GIVEN TEXT:
◇ ◇ ◇ ◇ ◇

USC kicked off its free citizenship clinics this week to help students, staff, faculty and community members complete and file naturalization applications.
A team of attorneys and students with the USC Gould School of Law’s Immigration Clinic is providing free legal support to assist permanent residents who are eligible for naturalized citizenship. More than 200 members of the Trojan Family are taking part in the workshops on the University Park Campus and Health Sciences Campus.
“Thanks to the support of USC, the Immigration Clinic has been able to expand our services to help more people both here on campus and in the neighboring communities,” said Professor Niels Frenzen, the clinic’s director.
Paula Helu-Brown, a postdoctoral fellow at the USC Suzanne Dworak-Peck School of Social Work and a native of Mexico, was excited and relieved when she heard USC was hosting citizenship workshops.
“I tried to handle this process on my own and it is very intimidating,” she said. “It was stressful for me to complete the paperwork while I was working on my dissertation. And it’s expensive to get attorney assistance. I am so thankful to USC for this.”
A firm commitment
As part of the process, USC is also hosting a free 12-week prep course to help with the civics and English tests for USC employees, contract employees and family members of employees or contract employees. In addition, the USC Credit Union is offering micro-loans to members of the USC community for the $725 citizenship application fee. Loans of up to $3,000 are available if multiple applications are being filed for family members.

◇ ◇ ◇ ◇ ◇

DATASET EXTRACT:
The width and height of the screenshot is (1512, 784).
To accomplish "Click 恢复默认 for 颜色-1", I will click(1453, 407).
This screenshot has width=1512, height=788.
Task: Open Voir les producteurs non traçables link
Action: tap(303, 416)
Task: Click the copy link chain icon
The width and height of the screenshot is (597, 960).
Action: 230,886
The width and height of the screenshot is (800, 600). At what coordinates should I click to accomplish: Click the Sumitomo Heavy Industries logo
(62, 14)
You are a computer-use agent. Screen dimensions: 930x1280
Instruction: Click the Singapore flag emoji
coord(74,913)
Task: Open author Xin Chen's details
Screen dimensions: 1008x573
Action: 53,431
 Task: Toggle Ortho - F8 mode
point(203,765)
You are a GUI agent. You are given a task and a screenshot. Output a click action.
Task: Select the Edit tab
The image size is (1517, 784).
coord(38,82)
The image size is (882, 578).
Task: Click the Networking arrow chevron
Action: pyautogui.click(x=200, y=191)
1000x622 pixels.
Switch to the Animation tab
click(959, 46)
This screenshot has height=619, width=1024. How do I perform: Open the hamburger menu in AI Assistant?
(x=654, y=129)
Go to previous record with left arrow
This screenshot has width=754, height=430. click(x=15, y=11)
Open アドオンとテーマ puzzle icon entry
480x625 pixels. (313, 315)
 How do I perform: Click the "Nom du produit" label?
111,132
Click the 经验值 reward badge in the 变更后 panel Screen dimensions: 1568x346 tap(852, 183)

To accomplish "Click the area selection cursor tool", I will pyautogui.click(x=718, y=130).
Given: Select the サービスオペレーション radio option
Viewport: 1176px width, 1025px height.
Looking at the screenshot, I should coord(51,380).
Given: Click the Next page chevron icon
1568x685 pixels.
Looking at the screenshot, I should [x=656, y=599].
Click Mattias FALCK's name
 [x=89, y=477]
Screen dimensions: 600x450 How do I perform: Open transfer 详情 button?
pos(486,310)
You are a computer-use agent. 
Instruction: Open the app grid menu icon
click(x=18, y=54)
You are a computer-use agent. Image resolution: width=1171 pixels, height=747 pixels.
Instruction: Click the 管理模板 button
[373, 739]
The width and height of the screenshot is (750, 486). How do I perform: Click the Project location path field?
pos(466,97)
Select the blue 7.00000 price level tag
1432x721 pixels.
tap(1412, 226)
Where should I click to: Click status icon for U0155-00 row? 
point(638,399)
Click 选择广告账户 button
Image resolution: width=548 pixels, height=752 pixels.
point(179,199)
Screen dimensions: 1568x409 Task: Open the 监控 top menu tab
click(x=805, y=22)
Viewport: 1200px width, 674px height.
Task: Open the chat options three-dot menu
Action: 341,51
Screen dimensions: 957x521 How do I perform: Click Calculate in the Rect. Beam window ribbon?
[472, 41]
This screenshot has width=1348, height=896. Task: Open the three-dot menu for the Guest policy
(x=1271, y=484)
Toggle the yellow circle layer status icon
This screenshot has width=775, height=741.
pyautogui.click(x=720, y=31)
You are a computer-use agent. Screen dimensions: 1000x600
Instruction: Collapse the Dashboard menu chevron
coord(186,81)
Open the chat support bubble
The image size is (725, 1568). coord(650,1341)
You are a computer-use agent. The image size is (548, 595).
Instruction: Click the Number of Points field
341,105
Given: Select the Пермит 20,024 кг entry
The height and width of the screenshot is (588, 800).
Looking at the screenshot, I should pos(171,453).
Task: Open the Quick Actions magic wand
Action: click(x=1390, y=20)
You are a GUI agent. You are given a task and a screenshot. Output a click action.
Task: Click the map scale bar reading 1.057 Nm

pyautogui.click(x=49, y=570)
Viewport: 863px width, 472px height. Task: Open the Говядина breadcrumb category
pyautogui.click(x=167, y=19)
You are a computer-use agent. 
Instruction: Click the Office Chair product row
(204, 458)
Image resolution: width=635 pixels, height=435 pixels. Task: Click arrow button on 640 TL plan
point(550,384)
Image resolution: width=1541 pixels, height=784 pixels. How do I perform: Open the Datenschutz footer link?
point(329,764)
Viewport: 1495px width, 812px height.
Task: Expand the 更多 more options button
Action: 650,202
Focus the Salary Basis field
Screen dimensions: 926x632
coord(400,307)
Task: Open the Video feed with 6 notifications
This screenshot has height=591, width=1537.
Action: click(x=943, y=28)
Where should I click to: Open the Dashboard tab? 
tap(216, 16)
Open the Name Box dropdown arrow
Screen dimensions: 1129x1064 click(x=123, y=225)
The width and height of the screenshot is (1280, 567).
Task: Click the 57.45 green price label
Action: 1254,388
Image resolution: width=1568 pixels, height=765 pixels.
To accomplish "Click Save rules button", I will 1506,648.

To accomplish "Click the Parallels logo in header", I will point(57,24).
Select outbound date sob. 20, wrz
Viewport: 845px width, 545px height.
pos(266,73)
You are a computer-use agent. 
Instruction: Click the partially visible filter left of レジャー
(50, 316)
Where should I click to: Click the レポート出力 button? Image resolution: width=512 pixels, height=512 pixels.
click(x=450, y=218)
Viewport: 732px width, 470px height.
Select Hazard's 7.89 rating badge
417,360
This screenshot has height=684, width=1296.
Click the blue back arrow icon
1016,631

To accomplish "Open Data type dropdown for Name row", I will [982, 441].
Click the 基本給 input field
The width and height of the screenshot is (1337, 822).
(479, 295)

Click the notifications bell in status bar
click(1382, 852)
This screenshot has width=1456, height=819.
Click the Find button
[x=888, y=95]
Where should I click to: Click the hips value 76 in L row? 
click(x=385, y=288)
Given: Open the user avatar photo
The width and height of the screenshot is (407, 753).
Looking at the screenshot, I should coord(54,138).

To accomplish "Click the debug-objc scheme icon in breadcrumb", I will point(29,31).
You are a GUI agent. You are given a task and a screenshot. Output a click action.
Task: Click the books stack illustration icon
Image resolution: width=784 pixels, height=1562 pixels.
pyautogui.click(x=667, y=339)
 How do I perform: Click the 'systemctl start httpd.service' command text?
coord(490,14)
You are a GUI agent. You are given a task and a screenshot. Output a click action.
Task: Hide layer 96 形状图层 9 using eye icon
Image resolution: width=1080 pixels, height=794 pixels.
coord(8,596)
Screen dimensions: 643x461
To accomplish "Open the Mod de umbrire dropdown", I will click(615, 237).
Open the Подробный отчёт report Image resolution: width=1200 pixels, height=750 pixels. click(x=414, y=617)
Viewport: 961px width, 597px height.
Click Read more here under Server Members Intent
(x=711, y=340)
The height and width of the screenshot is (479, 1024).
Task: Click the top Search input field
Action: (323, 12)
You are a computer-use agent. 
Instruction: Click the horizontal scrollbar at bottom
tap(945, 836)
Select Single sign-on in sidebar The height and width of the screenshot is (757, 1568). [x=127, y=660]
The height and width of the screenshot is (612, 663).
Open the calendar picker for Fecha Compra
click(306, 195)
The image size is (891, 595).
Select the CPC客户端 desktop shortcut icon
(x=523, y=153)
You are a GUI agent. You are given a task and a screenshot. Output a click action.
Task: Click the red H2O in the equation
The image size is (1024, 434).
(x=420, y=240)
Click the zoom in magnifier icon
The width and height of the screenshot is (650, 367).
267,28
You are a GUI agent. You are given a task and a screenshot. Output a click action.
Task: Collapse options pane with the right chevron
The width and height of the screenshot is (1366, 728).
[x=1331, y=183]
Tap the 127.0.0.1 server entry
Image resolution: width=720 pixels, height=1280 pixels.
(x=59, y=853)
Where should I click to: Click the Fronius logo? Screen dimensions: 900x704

◇ ◇ ◇ ◇ ◇

From the article on USC's citizenship clinics above, quote word for word the passage that begins with the words containing "A firm commitment" and ends with "for family members.".

PROBLEM SOLUTION:
A firm commitment
As part of the process, USC is also hosting a free 12-week prep course to help with the civics and English tests for USC employees, contract employees and family members of employees or contract employees. In addition, the USC Credit Union is offering micro-loans to members of the USC community for the $725 citizenship application fee. Loans of up to $3,000 are available if multiple applications are being filed for family members.